[WORK TO BE COMPLETED]: Rewrite the entries below, from the line containing "Describe the element" through the end of the entries, so that "page title" becomes "page heading" and nothing else changes. Leave the pictures out of your answer.

[RECORD EXTRACTS]:
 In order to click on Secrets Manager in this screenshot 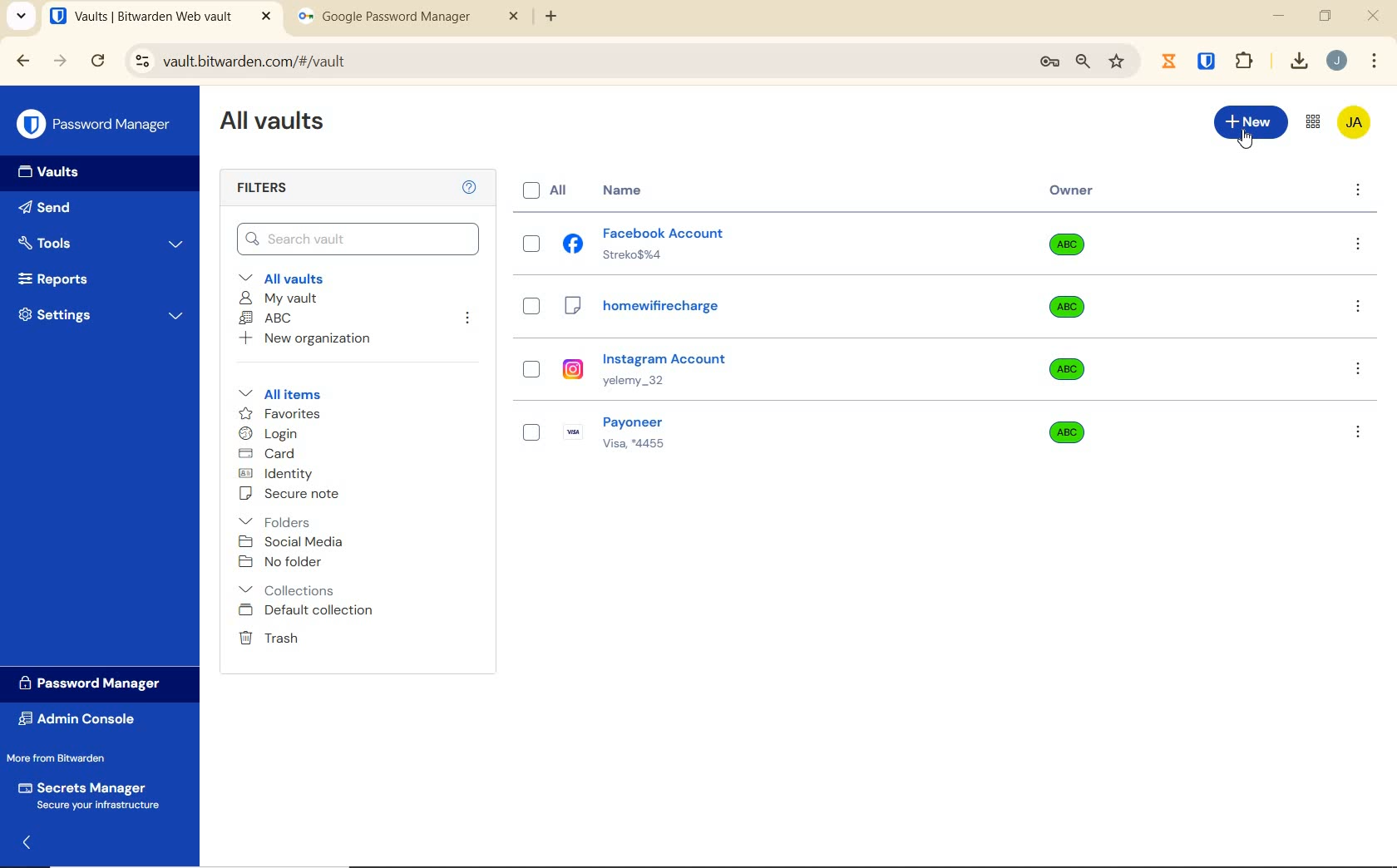, I will do `click(86, 796)`.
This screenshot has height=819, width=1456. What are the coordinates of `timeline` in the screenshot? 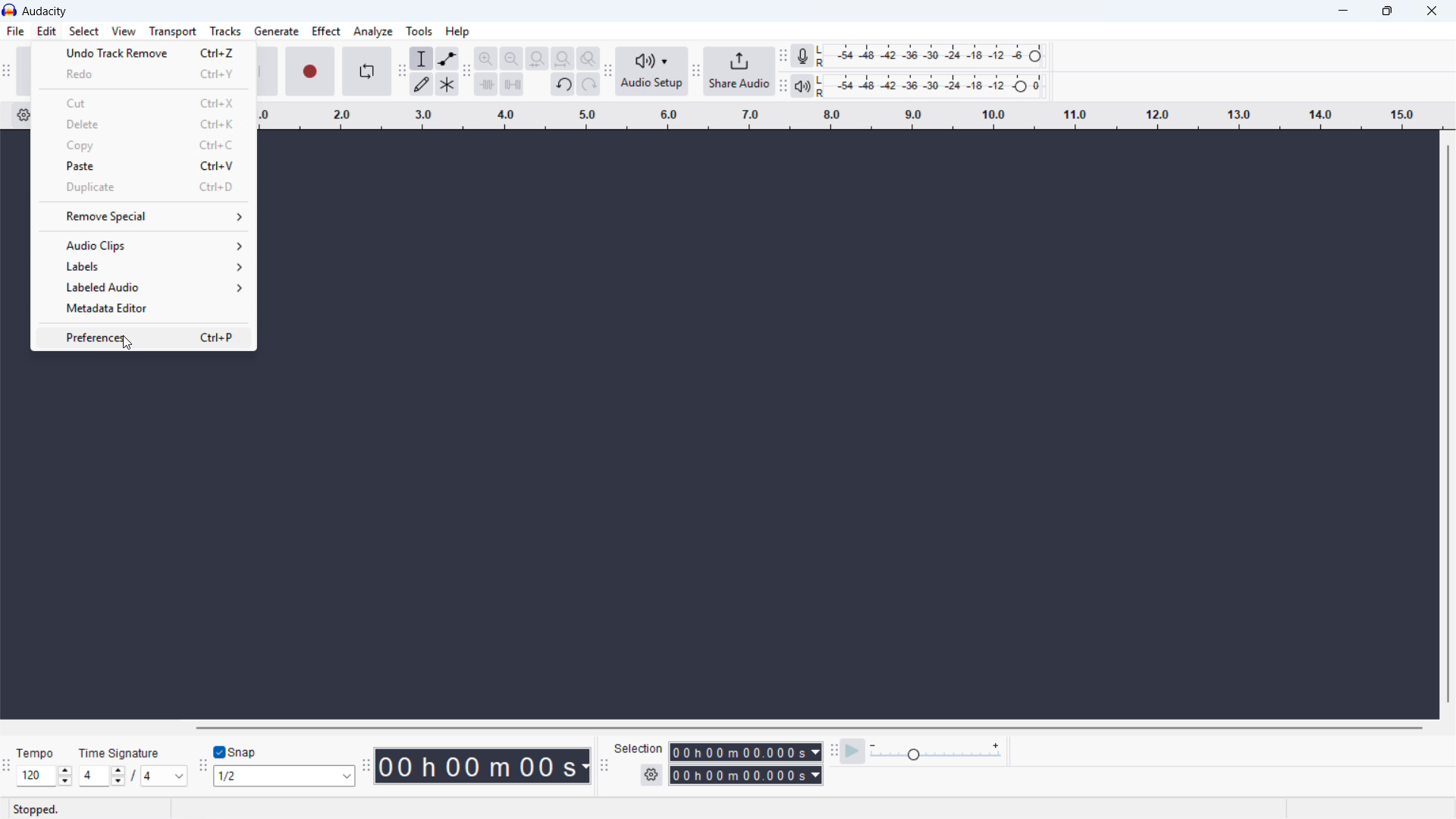 It's located at (848, 114).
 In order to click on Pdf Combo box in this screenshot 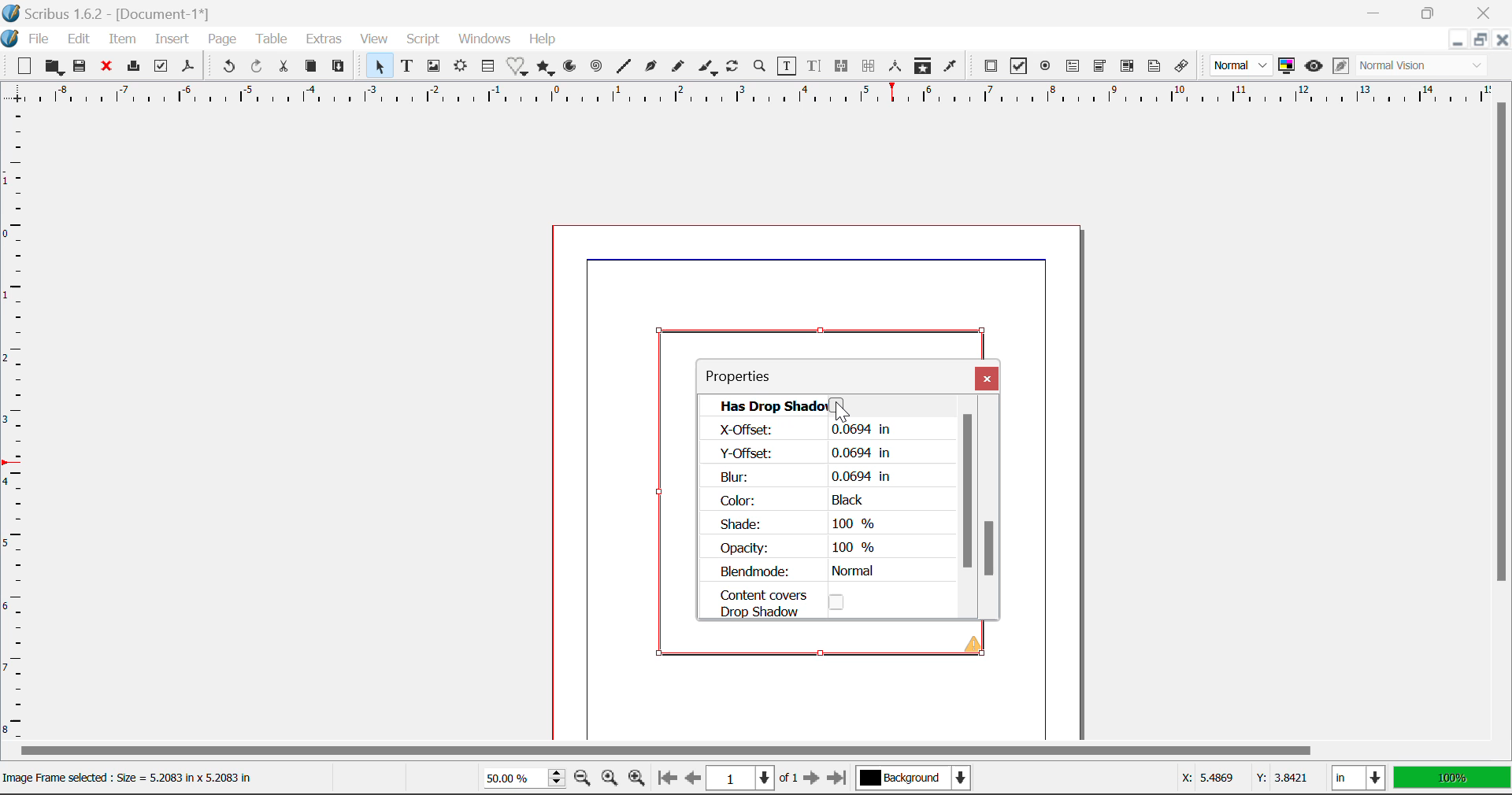, I will do `click(1100, 68)`.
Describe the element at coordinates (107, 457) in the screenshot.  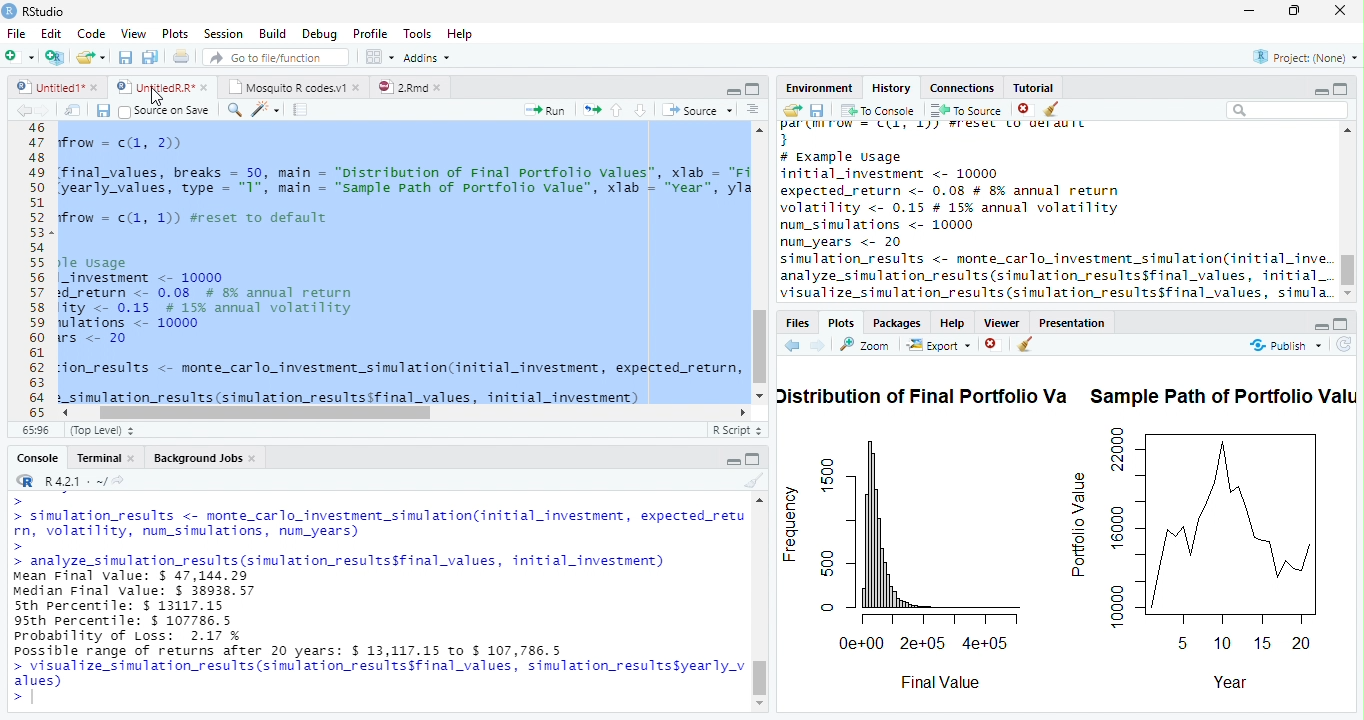
I see `Terminal` at that location.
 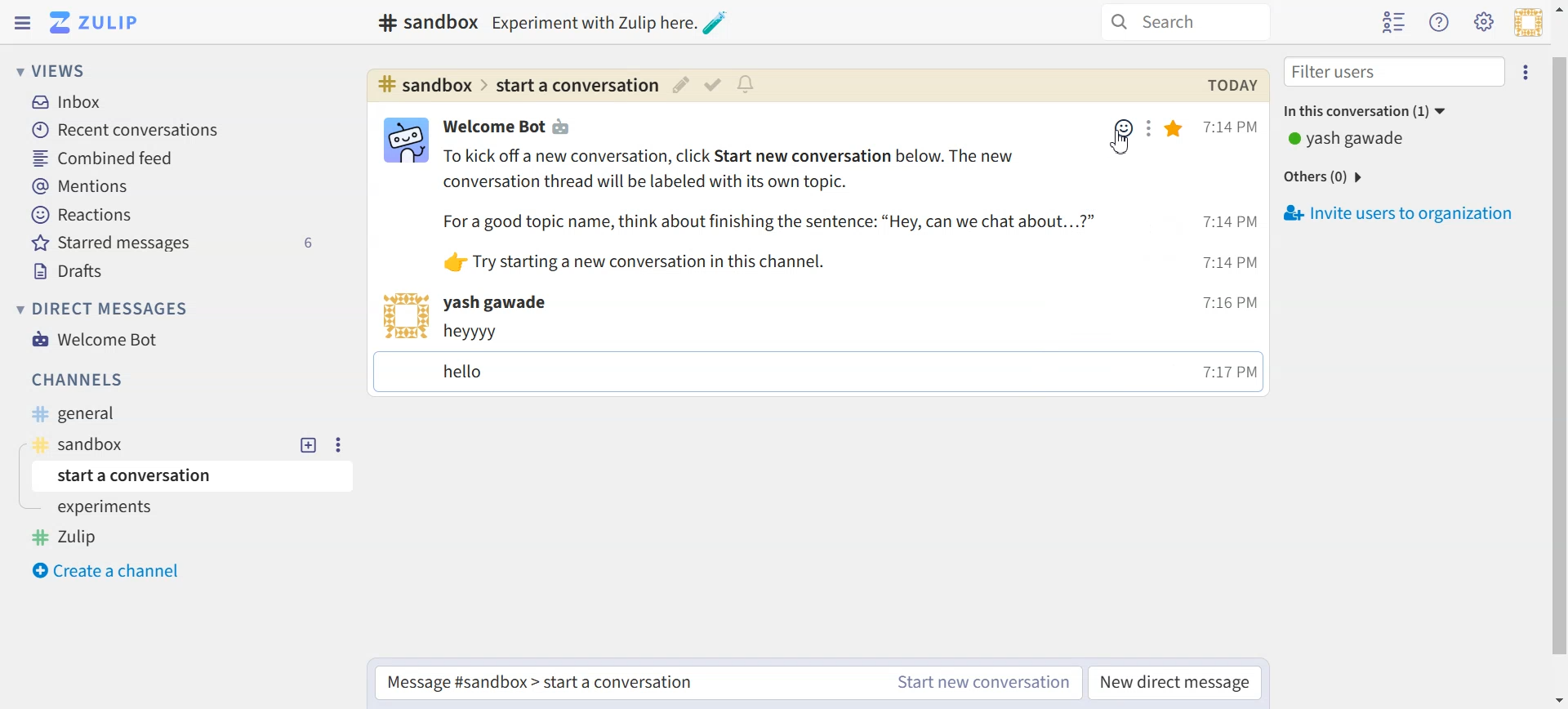 What do you see at coordinates (336, 444) in the screenshot?
I see `Settings` at bounding box center [336, 444].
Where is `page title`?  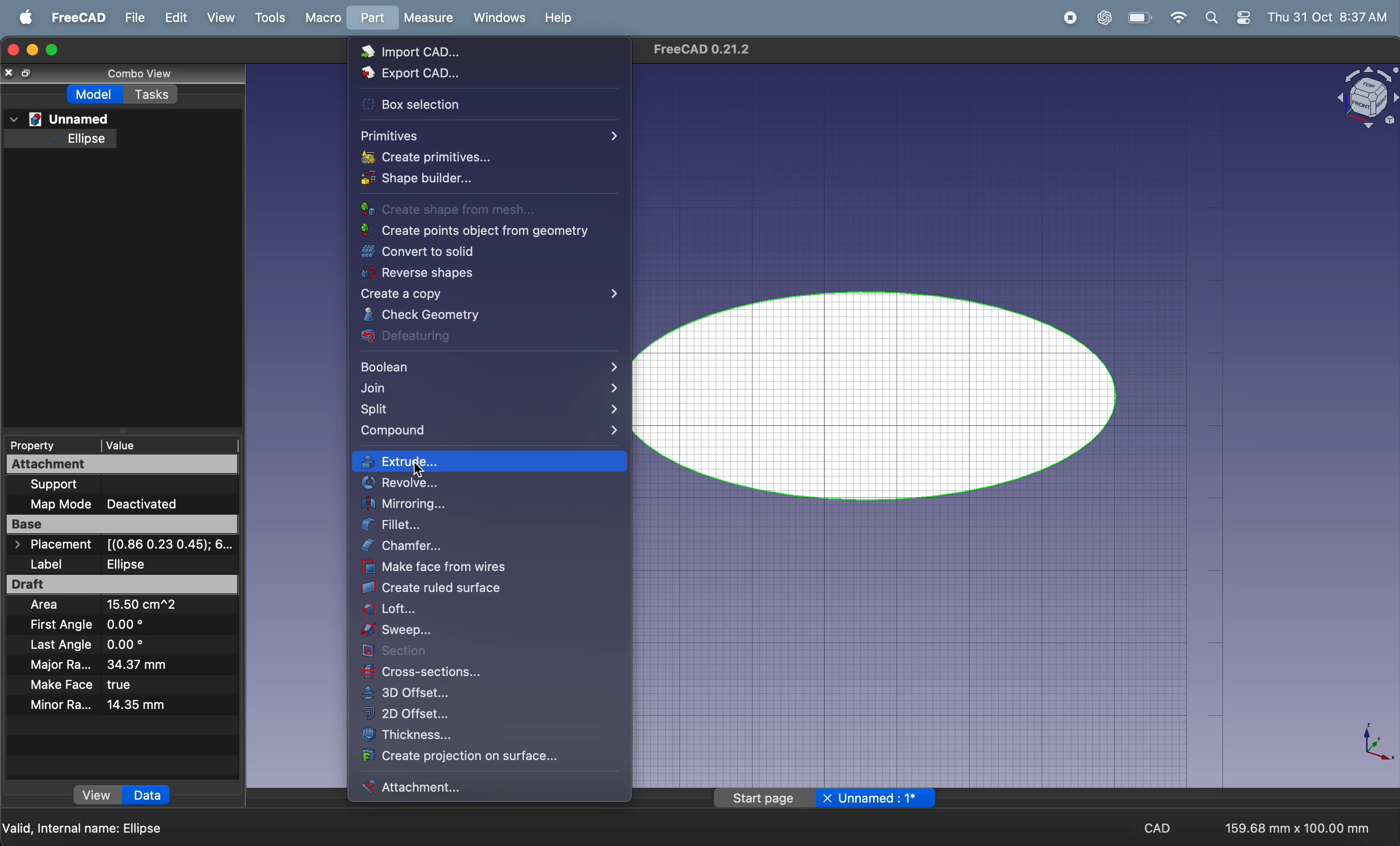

[RESULT OF THE EXERCISE]:
Describe the element at coordinates (107, 457) in the screenshot.  
I see `Terminal` at that location.
  What do you see at coordinates (336, 444) in the screenshot?
I see `Settings` at bounding box center [336, 444].
Where is `page heading`?  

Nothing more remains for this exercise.